Most DES frameworks lean toward one of two styles for describing these transitions. DSSim supports both and lets you mix them in the same model.

1) Core idea: event creator and event user

At the smallest level, an event model always has a creator and a user. The creator produces an event that represents an opportunity: a signal that something has happened and the receiving side may now act on it. The user — the subscriber — receives the event and decides whether to accept it. If it accepts, that acceptance is the state transition: the system moves from State1 to State2. If it rejects or ignores the event, the state remains unchanged.

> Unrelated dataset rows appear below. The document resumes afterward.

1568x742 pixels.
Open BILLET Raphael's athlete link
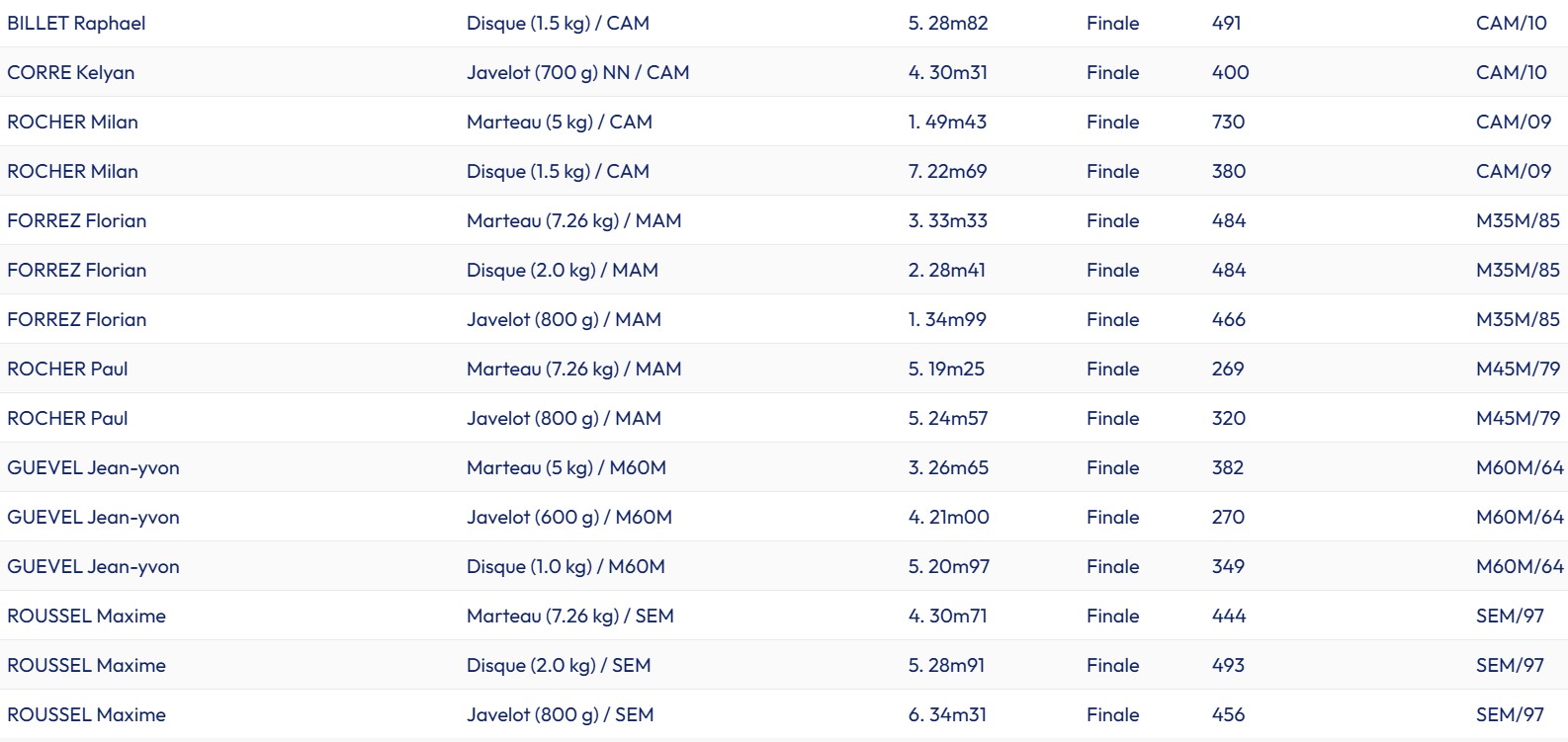pos(76,23)
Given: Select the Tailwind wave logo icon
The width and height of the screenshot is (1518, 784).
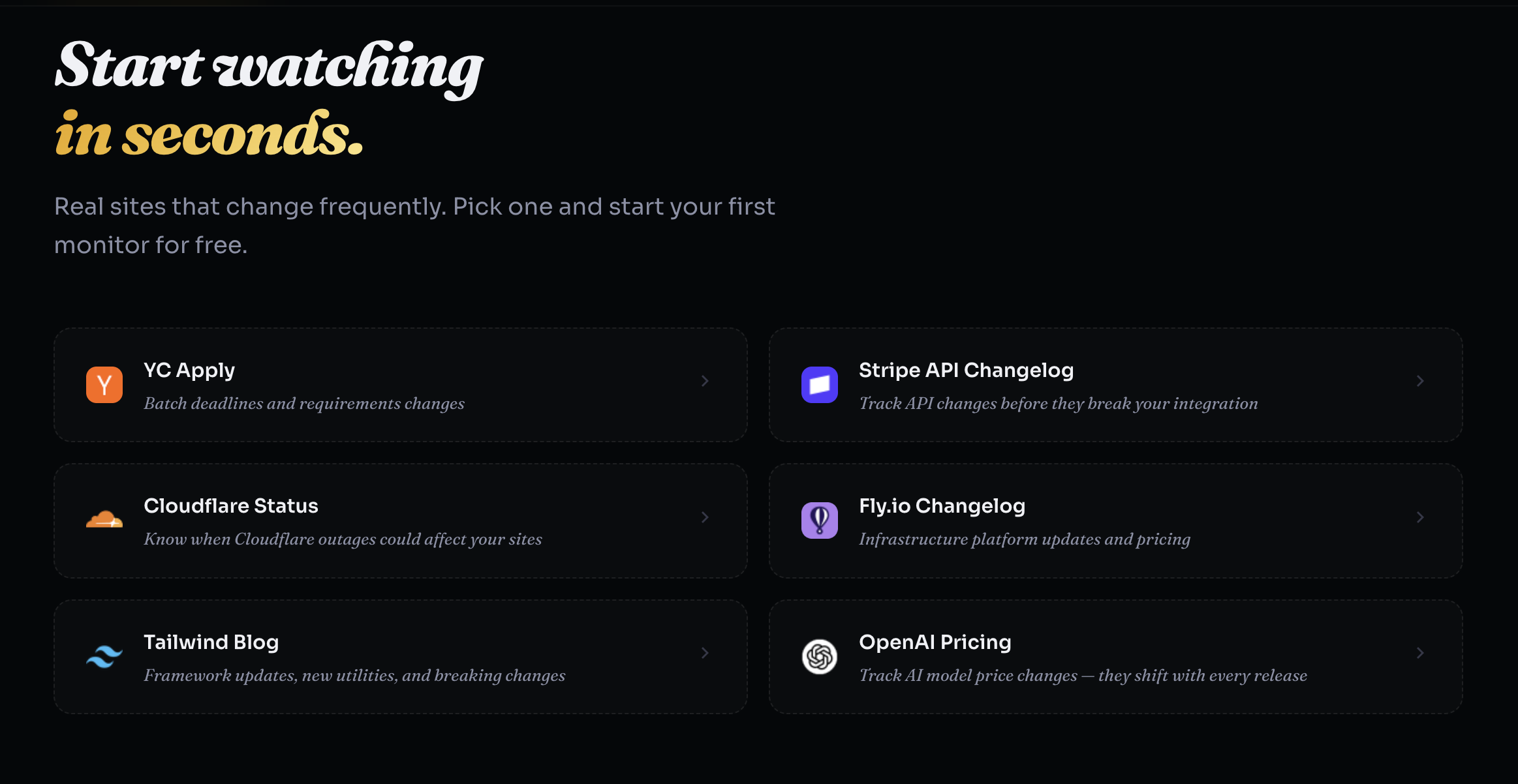Looking at the screenshot, I should point(104,657).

In DSSim, the connection between creator and user is an explicit Python object, so routing is programmable.

flowchart LR
  CREATOR[Event Creator\nState1]
  OUTEP((output endpoint))
  INEP((input endpoint))
  USER[Event User\nState1 → State2]

  CREATOR --> OUTEP
  OUTEP -->|event object\n= opportunity| INEP
  INEP --> USER

2) Endpoint Interconnection Approach

In endpoint interconnection modeling, you assemble a system from components and wire their endpoints together. This is close to a hardware or block-diagram mindset: each component has input/output ports and events flow through the links between them.

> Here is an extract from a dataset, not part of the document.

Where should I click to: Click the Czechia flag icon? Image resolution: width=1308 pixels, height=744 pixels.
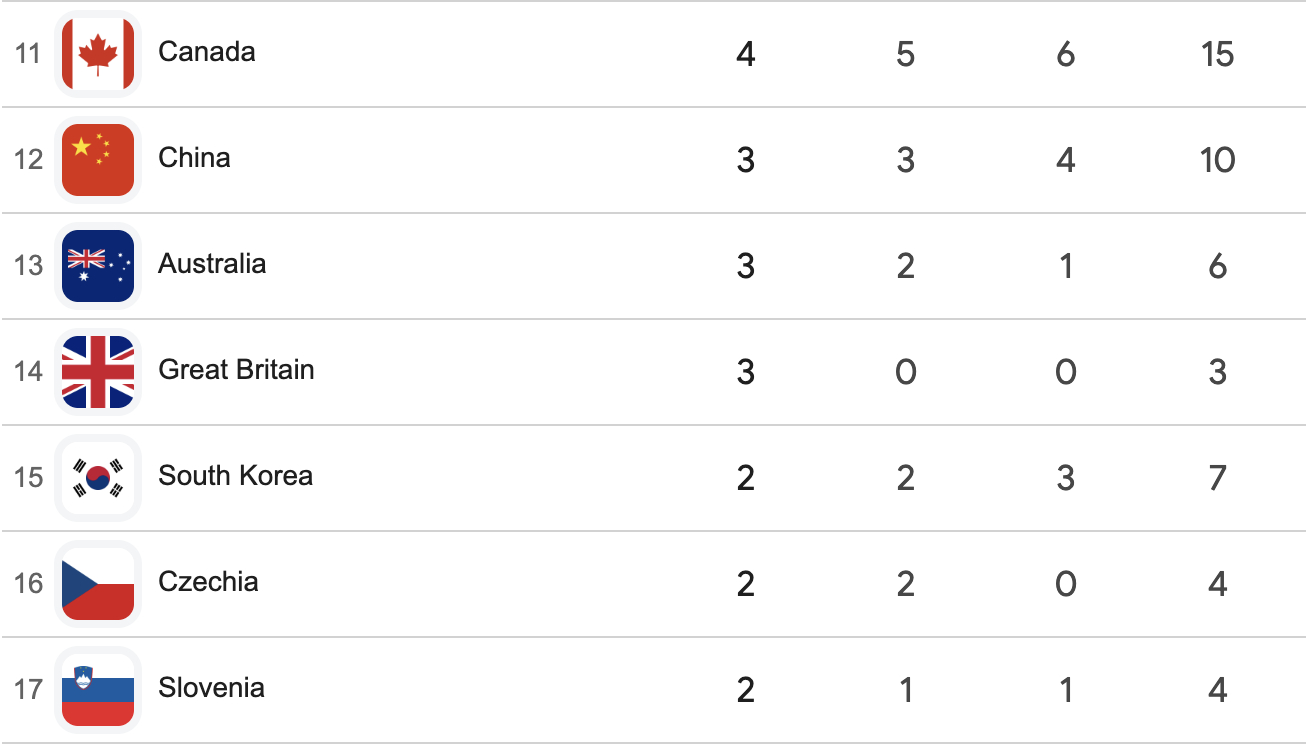(98, 584)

The key property is isolation: the creator's internal behavior is entirely hidden behind its output endpoint. Subscribers connect to the endpoint, not to the creator's internals. The creator does not know who is listening, and the subscribers do not know how the events are produced.

flowchart LR
  subgraph CREATOR["Processing System (creator)"]
    direction TB
    LOGIC["internal logic\n(isolated from subscribers)"]
    TX((output\nendpoint))
    LOGIC --> TX
  end

  subgraph SA["Component A"]
    direction TB
    RXA((input\nendpoint))
    LA["internal logic\nState1 → State2"]
    RXA --> LA
  end

  subgraph SB["Component B"]
    direction TB
    RXB((input\nendpoint))
    LB["internal logic\nState1 → State2"]
    RXB --> LB
  end

  TX -->|event| RXA
  TX -->|event| RXB

The creator exposes only the output endpoint and defines the message format. Everything else — its state, its logic, its timing — is private. Subscribers wire themselves to that endpoint and react to the events it produces. Neither side needs to know anything about the other's implementation.

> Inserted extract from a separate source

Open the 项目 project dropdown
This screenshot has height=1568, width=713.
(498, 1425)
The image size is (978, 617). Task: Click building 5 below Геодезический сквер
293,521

An endpoint can be a passive port object or an active process that waits for input, transforms it, and forwards it downstream. Both appear as ordinary Python objects from the outside.

3) Process-Oriented Approach

In process-oriented modeling, the primary unit is the process itself. Instead of wiring ports first, you describe behavior as a sequence of waits and actions. The process suspends at explicit wait points and resumes when the right event arrives.

flowchart LR
  P["Process\n1: wait(1 time unit)\n2: send EventA\n3: wait(2 time units)\n4: send EventB"]
  TX((output endpoint))
  RX((input endpoint))
  S["Subscriber Process\n1: wait for EventA\n2: handle EventA\n3: wait for EventB\n4: handle EventB"]

  P --> TX
  TX -->|event object| RX
  RX --> S

4) Event Flow Over Time

The sequence diagram below makes time explicit. Read it top to bottom as simulation time advances: the process sends events at specific moments, and the subscriber wakes at the matching wait points.

sequenceDiagram
  participant P as Process
  participant TX as output endpoint
  participant RX as input endpoint
  participant S as Subscriber

  Note over P,S: Time flows downward
  P->>P: t=1, local work
  P->>TX: send EventA
  TX->>RX: EventA
  RX->>S: deliver EventA
  S->>S: wake at wait point #1

  P->>P: t=3, local work
  P->>TX: send EventB
  TX->>RX: EventB
  RX->>S: deliver EventB
  S->>S: wake at wait point #2

5) Integration in DSSim

In DSSim these styles are not isolated. A process can wait on endpoint conditions, and endpoint routing can wake process logic. This lets you keep the clearest abstraction in each part of the model without committing the whole simulation to one style.

flowchart TD
  A[Discrete Event Runtime]
  B[Endpoint Interconnection]
  C[Process-Oriented Flow]
  D[Integrated Model]
  A --> B
  A --> C
  B --> D
  C --> D

1.6 Key Takeaways

DSSim is a discrete-event runtime that combines endpoint wiring and process-oriented thinking. It keeps the scheduling machinery out of your model code, stays dependency-free at its core, and scales from simple timed callbacks to complex multi-paradigm hardware models.